**Short task A:**
Answer these questions about the talk abstract below:
(i) On what kind of clusters is the containerized digital design flow built?
(ii) Which platform is used to run the automatic parameter tuning in a more scalable and distributable manner?
(iii) What does the abbreviation TAT stand for?
**Short task B:** How many lines of the records below contain the string "will"? Reply with the number only.

**Page:**
= = =

Talk 1: AI/ML-infused digital IC design workflows on the hybrid cloud, IBM
Talk 2: Pushing the boundaries of material design with RLlib, Stanford/ETH
Talk 1: AI/ML-infused digital IC design workflows on the hybrid cloud
Abstract: As the complexity of modern hardware systems explodes, fast and effective design space explorations for better integrated circuit (IC) implementations is becoming more and more difficult to achieve due to higher demands of computational resources. Recent years have seen increasing use of decision intelligence in IC design flows to navigate the design solution space in a more systematic and intelligent manner. To address these problems, we have been working on AI/ML-infused IC design orchestration in order 1) to enable the IC design environment on hybrid cloud platform so that we can easily scale up/down the workloads according to the computation demands; and 2) to produce higher quality of results (QoRs) in shorter total turnaround time (TAT). In this work, we will illustrate how we provide a scalable IC design workload execution that produces higher performance designs by utilizing AI/ML-driven automatic parameter tuning capability. We first demonstrate that we can build a cloud-based IC design environment including containerized digital design flow on Kubernetes clusters. Then, we extend the containerized design flow with the automatic parameter tuning capability using AI/ML techniques. Finally, we demonstrate that the automatic parameter tuning can be executed in a more scalable and distributable manner using the Ray platform. We will use the actual design environment setups, the code snippets, and results from the product IC designs as evidence that the proposed method can produce a higher quality of IC designs using the Ray-based automatic parameter tuning methodologies.

= = =

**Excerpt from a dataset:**
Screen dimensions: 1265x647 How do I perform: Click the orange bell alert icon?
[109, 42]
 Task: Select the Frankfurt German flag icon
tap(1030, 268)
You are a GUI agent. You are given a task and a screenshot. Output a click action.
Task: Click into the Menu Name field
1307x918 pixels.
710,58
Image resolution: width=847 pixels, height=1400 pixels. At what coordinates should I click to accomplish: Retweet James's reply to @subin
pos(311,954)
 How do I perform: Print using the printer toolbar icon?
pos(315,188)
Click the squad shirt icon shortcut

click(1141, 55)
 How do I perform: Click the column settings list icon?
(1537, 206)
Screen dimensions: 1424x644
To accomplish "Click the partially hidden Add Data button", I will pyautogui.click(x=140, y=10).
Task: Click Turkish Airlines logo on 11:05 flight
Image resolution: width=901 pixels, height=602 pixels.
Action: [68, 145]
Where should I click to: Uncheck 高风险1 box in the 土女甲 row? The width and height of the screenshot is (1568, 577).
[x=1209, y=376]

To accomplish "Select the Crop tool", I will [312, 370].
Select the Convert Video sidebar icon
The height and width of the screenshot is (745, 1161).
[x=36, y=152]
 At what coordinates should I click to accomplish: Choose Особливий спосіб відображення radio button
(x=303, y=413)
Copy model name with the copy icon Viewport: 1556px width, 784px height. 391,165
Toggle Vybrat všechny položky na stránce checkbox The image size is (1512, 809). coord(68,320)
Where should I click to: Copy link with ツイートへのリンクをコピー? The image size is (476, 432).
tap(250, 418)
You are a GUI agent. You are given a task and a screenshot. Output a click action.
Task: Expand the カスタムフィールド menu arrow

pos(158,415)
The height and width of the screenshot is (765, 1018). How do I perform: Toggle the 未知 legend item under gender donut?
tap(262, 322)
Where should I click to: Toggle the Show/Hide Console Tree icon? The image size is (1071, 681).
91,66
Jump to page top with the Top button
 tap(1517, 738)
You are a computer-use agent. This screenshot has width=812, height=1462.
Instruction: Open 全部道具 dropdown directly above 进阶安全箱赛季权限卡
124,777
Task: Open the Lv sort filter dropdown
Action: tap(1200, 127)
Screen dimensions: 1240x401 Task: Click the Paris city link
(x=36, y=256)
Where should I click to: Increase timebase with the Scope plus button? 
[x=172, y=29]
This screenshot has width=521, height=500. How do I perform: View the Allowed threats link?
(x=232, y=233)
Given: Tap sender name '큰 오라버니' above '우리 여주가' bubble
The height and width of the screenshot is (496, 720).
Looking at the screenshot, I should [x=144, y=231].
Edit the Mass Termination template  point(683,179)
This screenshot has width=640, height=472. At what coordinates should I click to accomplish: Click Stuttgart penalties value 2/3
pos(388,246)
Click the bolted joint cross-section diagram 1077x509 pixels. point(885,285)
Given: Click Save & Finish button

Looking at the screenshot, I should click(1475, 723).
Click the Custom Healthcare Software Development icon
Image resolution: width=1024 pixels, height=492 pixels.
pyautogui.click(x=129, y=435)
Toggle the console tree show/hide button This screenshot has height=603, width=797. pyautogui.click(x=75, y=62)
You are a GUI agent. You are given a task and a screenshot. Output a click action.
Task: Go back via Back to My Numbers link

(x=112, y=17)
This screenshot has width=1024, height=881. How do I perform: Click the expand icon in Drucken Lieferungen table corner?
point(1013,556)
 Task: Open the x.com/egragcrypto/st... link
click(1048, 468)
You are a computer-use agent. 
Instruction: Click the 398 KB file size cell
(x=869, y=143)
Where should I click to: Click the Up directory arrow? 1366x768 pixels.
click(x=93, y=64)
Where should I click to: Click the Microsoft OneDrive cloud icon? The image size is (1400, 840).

= = =

**Full response A:**
(i) Kubernetes clusters
(ii) The Ray platform
(iii) Total turnaround time

**Full response B:** 2